By Jonah Holland PR & Marketing Coordinator, Lewis Ginter Botanical Garden Visit the Lewis Ginter Botanical Garden on any Tuesday or Thursday morning in the summer and you will find teenagers working and chatting between the rows of Swiss chard, beets, cherry tomatoes, and bell peppers.  Each week, a dedicated handful of area teens, aged 13-18, leave the comforts of air conditioning or lazing by the pool to learn and work in the Lewis Ginter Community Kitchen Garden.  The project helps teens learn about growing vegetables, understand where healthy food comes from, and get active outdoors in the garden.  The project is helping the Lewis Ginter Botanical Garden meets the goals of the Let's Move! initiative, all while involving the teen volunteers in a valuable community service.
Kids working in the Community Kitchen Garden.

The Community Kitchen Garden is a large-scale gardening project that last year produced 12,454 pounds of fresh, local vegetables to give to Central Virginia’s neediest citizens. Last year alone, our contribution of fresh produce helped FeedMore (serving the Central Virginia Foodbank and Meals on Wheels of Central Virginia) provide an estimated 9,580 meals for Central Virginia’s hungry children and homebound seniors. FeedMore is just down the road from the garden, so the vegetables don’t travel more than five miles from where they are grown. Here at the garden, we know it’s important that all of our citizens have access to healthy, fresh, nutritious food, but we also know how important it is that young people connect with nature and learn where their food comes from and how to grow it. What we’ve learned is that kids who grow their own food also want to eat it. Plus, gardening is great exercise and a fun way for kids to stay active and learn. That’s where the Community Kitchen Garden comes in, bringing these passions together!
Youth Service Volunteers giving the cherry tomatoes a hair cut!

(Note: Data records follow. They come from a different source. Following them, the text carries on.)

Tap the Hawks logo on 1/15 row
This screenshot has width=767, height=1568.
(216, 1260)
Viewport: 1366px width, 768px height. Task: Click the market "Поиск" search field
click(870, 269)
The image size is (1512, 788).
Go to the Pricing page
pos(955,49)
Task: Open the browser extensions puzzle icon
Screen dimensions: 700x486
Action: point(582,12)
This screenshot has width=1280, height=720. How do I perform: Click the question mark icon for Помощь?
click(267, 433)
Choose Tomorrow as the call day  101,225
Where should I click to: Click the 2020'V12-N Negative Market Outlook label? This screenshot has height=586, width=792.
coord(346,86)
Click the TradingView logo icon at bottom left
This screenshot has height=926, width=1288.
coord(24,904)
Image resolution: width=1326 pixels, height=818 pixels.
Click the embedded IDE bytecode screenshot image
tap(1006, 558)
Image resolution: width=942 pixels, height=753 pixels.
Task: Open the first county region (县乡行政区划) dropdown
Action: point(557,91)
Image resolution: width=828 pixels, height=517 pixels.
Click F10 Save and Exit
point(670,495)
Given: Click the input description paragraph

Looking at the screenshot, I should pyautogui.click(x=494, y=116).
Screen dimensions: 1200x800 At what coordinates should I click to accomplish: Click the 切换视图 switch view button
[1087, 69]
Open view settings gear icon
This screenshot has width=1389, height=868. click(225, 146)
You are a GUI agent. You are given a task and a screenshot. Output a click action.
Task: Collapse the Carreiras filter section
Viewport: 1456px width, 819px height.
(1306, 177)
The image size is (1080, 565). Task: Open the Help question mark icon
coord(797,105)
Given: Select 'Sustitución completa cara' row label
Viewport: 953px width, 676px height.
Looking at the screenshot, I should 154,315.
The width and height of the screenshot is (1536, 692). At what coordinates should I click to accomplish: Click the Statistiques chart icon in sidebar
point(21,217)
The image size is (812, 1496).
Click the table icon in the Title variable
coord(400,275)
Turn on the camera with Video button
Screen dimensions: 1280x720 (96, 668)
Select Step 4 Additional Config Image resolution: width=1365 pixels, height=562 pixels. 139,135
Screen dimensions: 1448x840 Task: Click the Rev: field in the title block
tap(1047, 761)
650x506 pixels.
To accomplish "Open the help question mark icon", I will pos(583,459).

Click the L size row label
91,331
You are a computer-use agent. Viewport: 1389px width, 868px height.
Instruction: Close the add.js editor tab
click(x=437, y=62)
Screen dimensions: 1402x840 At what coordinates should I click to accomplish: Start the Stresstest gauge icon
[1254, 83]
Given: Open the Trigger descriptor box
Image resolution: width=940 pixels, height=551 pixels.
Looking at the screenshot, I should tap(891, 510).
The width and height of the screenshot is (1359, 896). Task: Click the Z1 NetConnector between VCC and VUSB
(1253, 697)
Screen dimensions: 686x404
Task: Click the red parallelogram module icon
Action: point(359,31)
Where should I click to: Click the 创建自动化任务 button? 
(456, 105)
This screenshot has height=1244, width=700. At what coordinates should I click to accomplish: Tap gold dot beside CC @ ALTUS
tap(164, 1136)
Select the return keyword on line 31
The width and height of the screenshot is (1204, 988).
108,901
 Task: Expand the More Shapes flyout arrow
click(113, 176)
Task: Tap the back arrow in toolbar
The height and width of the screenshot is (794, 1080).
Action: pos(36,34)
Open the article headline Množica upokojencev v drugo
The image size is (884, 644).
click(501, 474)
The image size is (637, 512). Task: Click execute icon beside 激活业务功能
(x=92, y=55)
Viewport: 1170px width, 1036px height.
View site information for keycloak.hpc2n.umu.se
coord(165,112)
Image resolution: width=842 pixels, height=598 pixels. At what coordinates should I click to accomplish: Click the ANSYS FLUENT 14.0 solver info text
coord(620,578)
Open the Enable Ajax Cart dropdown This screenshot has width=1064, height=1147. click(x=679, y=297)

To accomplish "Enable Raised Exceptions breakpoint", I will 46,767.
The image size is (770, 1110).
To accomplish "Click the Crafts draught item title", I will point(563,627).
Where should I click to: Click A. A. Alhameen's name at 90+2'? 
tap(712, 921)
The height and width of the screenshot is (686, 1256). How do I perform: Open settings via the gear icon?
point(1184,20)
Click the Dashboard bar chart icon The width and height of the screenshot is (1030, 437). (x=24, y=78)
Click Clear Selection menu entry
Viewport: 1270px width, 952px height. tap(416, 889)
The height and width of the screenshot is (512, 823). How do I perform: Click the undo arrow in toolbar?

“I didn’t know how to grow an edible plant myself, just flowers,” says Amy, 16. “But now I can grow [all kinds of] plants.” At home, she grows tomatoes, basil, and chocolate mint. Daniel, 13, says after he started with the Youth Volunteer Program his dad gave him 2 tomato plants and a green pepper plant to take care of. Eating the fruits of his own labor is a different experience he says. “I grew it, so I have to enjoy it more. There’s a sense of accomplishment to have grown and harvested the vegetables you eat.” The Youth Volunteer Program is one of many ways the garden connects middle school, high school, and college-aged students, as well as young adults with special needs, with vocational programs and cooperative learning partnerships that provide hands-on learning in the garden and opportunities to grow healthy vegetables. These programs embody our mission, which is education, and our passion, which is bringing people and plants together to improve communities.